The lesson in these shocking figures is that what people see, or believe they saw, is not always reliable. This is especially true when the witness identification procedure is corrupted by rogue cops deliberately trying to frame innocent individuals. That’s what happened to Donald Wayne Good who, on June 18, 1983, was arrested, charged, convicted, and sentenced to life imprisonment in Irving, Texas for an aggravated rape, aggravated robbery, and burglary of a habitation for which he did not commit.

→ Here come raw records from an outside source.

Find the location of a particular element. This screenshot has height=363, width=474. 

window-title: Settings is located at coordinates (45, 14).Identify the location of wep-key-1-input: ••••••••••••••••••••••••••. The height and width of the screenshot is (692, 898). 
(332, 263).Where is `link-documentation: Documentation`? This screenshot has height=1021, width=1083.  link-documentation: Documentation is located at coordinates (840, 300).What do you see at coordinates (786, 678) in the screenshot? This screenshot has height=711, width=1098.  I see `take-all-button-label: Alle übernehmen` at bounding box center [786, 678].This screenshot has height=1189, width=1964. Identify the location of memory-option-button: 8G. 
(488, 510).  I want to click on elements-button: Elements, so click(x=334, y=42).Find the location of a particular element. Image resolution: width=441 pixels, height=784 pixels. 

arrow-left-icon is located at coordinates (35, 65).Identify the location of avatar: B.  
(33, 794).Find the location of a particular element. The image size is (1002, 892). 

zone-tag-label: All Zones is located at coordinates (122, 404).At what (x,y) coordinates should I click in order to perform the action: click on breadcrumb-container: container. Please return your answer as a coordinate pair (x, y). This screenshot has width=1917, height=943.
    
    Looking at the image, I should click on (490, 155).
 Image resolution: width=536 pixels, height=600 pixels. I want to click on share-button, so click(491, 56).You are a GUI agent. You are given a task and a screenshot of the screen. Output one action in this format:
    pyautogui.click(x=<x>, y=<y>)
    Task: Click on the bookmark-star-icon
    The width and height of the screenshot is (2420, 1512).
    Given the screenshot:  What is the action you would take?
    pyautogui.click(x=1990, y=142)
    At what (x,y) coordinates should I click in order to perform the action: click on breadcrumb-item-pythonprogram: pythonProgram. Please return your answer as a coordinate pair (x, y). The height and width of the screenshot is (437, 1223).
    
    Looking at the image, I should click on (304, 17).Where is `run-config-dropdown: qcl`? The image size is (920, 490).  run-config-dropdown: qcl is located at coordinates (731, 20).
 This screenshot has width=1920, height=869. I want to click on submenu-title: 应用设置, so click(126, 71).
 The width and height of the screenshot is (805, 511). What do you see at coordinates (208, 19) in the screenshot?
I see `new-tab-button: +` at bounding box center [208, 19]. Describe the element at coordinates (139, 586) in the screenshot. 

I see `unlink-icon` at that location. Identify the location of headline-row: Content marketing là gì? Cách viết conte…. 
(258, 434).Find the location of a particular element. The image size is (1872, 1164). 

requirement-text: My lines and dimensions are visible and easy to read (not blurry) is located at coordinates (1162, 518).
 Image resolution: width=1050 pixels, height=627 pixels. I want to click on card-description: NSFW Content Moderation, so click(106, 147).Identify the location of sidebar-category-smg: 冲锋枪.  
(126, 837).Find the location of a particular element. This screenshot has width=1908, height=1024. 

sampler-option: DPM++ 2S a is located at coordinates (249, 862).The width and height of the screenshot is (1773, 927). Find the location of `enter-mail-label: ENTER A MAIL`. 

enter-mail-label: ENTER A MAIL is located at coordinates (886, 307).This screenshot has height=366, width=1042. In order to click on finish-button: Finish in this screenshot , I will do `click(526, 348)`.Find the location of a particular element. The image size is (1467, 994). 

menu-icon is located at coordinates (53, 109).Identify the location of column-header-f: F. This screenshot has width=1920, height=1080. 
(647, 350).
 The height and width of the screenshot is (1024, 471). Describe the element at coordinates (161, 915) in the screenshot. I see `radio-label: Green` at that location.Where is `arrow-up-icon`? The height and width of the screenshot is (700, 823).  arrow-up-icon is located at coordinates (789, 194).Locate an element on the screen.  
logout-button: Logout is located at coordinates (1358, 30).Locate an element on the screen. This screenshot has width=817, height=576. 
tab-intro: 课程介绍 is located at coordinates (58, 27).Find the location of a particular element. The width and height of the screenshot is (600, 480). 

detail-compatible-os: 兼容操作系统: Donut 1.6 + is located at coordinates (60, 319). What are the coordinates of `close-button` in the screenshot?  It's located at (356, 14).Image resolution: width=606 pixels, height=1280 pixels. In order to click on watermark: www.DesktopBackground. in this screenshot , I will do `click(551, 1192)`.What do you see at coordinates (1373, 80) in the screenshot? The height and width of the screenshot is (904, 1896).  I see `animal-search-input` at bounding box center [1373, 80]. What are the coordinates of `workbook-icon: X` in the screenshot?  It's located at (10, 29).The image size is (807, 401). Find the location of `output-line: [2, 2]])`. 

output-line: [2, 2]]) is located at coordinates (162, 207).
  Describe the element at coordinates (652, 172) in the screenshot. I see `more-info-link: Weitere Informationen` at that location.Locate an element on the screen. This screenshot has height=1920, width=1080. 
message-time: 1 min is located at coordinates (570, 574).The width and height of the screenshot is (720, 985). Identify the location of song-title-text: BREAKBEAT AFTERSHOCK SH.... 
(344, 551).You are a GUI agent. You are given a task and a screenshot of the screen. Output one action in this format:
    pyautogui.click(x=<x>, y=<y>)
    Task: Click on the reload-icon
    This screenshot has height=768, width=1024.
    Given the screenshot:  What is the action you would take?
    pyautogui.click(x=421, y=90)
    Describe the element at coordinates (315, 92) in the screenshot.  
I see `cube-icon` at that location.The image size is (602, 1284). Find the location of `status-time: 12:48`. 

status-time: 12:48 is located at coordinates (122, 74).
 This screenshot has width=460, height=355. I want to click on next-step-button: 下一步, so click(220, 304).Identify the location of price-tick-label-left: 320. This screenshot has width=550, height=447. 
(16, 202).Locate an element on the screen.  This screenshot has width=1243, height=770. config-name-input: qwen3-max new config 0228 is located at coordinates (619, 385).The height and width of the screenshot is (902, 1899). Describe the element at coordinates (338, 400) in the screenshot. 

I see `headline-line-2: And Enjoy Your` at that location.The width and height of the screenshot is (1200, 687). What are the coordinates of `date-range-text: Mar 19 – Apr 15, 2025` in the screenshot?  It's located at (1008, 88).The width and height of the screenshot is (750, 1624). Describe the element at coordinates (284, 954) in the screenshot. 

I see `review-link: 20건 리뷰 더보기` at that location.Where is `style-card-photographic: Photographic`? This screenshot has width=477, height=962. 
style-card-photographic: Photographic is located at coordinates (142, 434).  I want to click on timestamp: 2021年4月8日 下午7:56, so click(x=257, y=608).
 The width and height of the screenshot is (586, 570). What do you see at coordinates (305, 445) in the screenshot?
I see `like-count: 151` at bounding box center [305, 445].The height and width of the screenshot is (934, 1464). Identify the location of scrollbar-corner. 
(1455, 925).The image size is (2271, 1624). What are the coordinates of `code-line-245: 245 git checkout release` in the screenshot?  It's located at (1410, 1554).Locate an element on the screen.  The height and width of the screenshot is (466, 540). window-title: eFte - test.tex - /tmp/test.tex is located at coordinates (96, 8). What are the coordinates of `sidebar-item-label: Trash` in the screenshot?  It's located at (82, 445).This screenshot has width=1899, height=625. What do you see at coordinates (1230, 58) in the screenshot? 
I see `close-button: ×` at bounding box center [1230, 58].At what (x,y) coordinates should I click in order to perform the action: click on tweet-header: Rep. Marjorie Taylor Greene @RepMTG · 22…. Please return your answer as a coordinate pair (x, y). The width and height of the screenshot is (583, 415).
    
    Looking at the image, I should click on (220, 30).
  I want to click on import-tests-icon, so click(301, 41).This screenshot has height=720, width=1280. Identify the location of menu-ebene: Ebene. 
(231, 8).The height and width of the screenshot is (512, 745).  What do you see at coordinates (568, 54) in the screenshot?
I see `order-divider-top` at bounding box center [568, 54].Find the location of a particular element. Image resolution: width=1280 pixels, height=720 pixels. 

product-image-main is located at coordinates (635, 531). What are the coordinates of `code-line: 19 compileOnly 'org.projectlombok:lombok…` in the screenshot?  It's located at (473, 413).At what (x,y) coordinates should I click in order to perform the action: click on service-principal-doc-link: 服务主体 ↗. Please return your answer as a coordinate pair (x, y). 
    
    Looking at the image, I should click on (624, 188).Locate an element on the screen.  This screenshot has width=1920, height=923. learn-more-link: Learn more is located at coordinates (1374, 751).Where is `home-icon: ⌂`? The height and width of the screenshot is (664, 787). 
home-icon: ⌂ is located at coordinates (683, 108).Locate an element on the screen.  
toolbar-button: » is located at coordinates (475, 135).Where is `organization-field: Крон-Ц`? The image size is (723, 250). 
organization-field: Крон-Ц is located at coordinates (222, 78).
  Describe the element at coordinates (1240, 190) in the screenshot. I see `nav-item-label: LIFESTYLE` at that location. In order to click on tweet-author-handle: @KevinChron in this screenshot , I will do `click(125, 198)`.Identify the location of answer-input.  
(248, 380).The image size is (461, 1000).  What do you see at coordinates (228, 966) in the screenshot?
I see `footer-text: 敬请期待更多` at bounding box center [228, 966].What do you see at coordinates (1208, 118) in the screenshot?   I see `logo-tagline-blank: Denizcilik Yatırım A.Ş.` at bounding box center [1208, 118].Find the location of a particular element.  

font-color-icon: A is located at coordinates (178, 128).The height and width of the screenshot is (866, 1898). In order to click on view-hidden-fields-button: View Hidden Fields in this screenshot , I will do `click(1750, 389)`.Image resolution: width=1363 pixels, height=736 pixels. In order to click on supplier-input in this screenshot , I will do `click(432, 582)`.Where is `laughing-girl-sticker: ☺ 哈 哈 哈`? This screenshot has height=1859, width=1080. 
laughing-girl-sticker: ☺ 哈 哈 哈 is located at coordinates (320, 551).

Beyond a doubt someone did break into the home of “Jane Doe,” bound her and her eight-year-old daughter, and forced Doe into a bedroom in the home where he raped the mother. The local Irving Police Department arrived after and processed the crime scene. The rape victim was taken to a local hospital where a “rape kit” examination was performed. After this examination was conducted, the victim met with investigators at which time she described her attacker as a white male in his mid-20s, six feet tall, weighing 190 pounds, clean shaven, with a dark tanned medium or large build, and blondish-brown hair. Based on this description, a police sketched artist prepared a “composite sketch” which was distributed throughout the Irving Police Department.

This is where Irving police detective Fred Curtis came into the picture. One of the detectives assigned to the Doe rape investigation, Curtis had been investigating a number of other “unsolved daytime burglaries” in the area. Curtis believed Good, who had been arrested three days (and subsequently released) before the Doe rape for bond forfeiture of a previous DWI arrest, was involved in the daytime burglaries. The detective called Good into his office to interview him about the string of burglaries. The interrogation didn’t go well for Curtis because Good refused to cooperate with the investigation. At this point in the interrogation the detective snatched up the composite sketch of the Doe rapist he had just received and told Good he looked “somewhat similar” to the rapist. And the detective then threatened Good by telling the suspect that he could “fix it” to make sure Good looked just like the Doe rapist if he didn’t cooperate. Good still refused to cooperate.